One 500 g cylinder contains 500 g CO2. This is equal to 11.36 mol (chemical substance amount unit). One mol of a gaseous substance has a volume of 22.414 l under normal conditions (273.15 K, 101325 Pa), so that 500 g of CO2 result in a volume of 254.7 l. CO2 is heavier than air, so that it collects on the ground. This corresponds to a CO2 height level in the range of 12.735 mm = 1.27 cm for a room of 20 m². If it is mixed completely with the air in a room of 20 m² and a height of 2.5 m (corresponds to 50,000 l), this corresponds to a maximum gas concentration of 0.5 volume %, which is well below the dangerous level.
Does the use of bubble stones and a strong current expel the important plant nutrient, CO2, from the water?
During aeration and/or when there is a strong current, a gas equilibrium is achieved between the ambient air and the water.
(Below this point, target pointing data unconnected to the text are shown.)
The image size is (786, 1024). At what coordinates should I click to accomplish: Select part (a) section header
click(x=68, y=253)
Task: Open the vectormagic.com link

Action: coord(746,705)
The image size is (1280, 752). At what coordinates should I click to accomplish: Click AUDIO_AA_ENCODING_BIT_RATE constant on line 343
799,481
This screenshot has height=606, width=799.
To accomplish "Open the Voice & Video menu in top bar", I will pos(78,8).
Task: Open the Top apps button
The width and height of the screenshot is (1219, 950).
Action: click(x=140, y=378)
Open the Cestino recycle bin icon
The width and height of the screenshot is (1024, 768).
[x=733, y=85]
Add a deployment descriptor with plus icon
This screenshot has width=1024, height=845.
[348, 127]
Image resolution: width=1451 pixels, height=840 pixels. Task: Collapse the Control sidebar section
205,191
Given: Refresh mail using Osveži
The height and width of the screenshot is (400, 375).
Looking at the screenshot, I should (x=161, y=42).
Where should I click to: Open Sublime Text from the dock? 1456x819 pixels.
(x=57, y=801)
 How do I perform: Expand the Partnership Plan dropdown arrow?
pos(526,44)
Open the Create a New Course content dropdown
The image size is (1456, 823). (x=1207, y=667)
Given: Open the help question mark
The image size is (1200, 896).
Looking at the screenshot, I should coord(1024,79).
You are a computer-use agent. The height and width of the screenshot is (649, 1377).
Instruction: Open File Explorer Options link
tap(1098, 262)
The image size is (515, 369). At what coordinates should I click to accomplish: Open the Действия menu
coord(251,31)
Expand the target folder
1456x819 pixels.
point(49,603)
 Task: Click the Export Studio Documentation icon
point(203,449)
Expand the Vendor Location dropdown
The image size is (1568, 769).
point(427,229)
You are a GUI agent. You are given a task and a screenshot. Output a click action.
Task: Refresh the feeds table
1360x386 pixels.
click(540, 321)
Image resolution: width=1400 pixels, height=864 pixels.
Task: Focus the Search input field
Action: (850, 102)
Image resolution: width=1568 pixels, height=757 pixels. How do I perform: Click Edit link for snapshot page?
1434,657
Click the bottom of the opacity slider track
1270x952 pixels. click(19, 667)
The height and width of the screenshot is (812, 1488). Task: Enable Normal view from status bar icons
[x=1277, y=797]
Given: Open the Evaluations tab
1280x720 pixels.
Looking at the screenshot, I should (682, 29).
As a result a corresponding but very low CO2 content occurs too. BUT this low CO2 content is far too low to for most aquarium plants to thrive. The aquarium owner is therefore dependent on an additional CO2 supply by a CO2 fertiliser system. The higher CO2 content this achieves is reduced or, as commonly referred to in aquatics, expelled by the aeration and strong current. Therefore well planted aquariums should only be slightly aerated at night, if required.